# problems w/ AM radio reception



## joemaus (Aug 9, 2004)

AM radio reception in my "00 528i is horrible. Anybody know of any fixes for reception other than XM or Serius. Would like to be able to get local AM stations. Thanks for the responses.


----------



## sph17 (Oct 5, 2003)

*Tinted Windows?*



joemaus said:


> AM radio reception in my "00 528i is horrible. Anybody know of any fixes for reception other than XM or Serius. Would like to be able to get local AM stations. Thanks for the responses.


Some people say tinted windows affects AM reception. They usually say the metalic based tint is more likely to do it than the more expensive ceramic based tint.


----------



## 540 M-Sport (Apr 23, 2004)

joemaus said:


> AM radio reception in my "00 528i is horrible. Anybody know of any fixes for reception other than XM or Serius. Would like to be able to get local AM stations. Thanks for the responses.

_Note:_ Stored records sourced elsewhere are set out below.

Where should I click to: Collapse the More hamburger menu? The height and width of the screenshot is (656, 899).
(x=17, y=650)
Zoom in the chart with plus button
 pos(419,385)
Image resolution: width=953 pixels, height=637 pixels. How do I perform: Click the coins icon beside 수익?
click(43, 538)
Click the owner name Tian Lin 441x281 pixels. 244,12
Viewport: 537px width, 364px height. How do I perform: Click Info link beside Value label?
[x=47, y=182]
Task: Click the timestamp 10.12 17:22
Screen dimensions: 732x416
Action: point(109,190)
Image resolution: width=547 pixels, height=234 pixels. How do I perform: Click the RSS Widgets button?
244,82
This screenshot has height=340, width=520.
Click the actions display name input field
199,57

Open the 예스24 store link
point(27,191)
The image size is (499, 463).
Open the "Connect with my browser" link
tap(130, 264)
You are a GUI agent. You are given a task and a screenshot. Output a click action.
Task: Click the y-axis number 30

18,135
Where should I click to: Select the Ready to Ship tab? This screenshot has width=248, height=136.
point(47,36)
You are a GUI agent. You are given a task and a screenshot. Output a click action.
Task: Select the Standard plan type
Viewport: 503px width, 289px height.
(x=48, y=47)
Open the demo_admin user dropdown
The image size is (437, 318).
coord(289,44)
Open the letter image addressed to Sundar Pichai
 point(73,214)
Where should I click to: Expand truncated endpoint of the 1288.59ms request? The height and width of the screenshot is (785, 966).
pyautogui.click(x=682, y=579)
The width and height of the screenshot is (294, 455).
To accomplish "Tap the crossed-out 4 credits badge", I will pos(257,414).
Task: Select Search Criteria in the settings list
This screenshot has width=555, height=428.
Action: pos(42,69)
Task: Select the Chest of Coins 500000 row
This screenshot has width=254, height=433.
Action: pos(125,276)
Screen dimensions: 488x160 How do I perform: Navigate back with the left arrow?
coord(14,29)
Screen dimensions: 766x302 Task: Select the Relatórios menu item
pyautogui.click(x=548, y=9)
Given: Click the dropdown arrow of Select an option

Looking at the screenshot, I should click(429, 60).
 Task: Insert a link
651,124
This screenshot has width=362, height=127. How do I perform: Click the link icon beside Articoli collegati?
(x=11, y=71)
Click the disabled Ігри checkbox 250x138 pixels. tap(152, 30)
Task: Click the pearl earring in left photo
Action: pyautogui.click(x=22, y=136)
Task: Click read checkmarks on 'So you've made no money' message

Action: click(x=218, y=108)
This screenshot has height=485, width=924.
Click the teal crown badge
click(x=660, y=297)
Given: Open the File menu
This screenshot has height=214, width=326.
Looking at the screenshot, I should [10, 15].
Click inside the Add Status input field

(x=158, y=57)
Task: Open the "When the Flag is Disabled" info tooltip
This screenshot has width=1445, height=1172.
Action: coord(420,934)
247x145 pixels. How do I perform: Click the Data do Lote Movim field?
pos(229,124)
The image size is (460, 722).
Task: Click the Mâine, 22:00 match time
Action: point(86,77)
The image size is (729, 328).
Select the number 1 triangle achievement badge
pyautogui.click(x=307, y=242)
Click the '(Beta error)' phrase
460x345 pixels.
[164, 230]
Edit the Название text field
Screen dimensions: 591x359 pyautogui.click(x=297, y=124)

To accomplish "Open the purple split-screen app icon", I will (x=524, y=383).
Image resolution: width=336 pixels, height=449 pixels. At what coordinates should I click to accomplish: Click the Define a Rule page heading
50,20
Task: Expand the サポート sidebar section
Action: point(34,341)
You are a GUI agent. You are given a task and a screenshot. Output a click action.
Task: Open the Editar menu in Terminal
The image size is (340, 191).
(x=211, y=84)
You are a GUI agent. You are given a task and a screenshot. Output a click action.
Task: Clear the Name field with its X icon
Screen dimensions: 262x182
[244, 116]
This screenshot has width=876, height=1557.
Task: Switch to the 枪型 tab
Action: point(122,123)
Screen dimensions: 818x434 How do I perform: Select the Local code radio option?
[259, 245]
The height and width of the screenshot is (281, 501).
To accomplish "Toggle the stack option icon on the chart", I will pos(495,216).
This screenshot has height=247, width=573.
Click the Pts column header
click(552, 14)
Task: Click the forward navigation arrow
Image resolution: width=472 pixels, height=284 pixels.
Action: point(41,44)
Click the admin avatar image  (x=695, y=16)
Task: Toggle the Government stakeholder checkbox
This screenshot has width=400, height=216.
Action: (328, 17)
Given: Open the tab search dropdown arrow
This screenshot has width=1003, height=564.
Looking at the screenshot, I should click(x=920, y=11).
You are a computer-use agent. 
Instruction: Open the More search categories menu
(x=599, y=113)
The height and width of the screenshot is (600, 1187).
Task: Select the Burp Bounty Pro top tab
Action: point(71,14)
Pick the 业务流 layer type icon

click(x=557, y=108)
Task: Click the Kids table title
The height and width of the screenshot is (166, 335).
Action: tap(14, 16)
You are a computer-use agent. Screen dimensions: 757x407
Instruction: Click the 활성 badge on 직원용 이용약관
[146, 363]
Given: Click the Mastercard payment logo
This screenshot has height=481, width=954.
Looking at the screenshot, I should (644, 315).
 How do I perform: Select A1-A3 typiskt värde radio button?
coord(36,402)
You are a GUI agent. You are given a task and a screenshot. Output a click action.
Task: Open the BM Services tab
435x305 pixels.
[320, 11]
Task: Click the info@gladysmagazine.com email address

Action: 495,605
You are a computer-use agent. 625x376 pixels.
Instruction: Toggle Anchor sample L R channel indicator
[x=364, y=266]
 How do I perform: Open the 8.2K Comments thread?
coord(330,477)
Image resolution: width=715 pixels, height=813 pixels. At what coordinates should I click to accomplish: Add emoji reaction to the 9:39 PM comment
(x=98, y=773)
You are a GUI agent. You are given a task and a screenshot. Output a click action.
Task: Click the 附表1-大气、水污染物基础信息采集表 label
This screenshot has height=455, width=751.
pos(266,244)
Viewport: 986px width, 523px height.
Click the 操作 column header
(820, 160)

Check with your dealer...I was having problems with AM reception (lots' of static), and they replaced my radio with a rebuilt unit under warranty. No problem now.


----------



## Ågent99 (Jan 7, 2002)

Odds are good your 2000 528i is out of warranty or is darn close but I would've suggested what 540 above suggest. Also, the antenna mount points should be checked for looseness.

Chris


----------



## marinakorp (Oct 3, 2003)

there are a few amps in the C pillar passenger side that are notorious for coming loose... might want to check those


----------



## Godsogd (Oct 23, 2004)

Ågent99 said:


> Odds are good your 2000 528i is out of warranty or is darn close but I would've suggested what 540 above suggest. Also, the antenna mount points should be checked for looseness.


Chris,

I've got the same challenge with my 00 528, almost zero AM reception and I can pick up the sound of the distributor or plugs firing. Where are the mounts you mention or is there some documentation online that you might know of that can point me in the right direction? (I've gotta hear the Don n Mike Show )


----------



## phat ho (Dec 7, 2004)

*just the way they are*

 bimmers are famous for this even in their flagships.


----------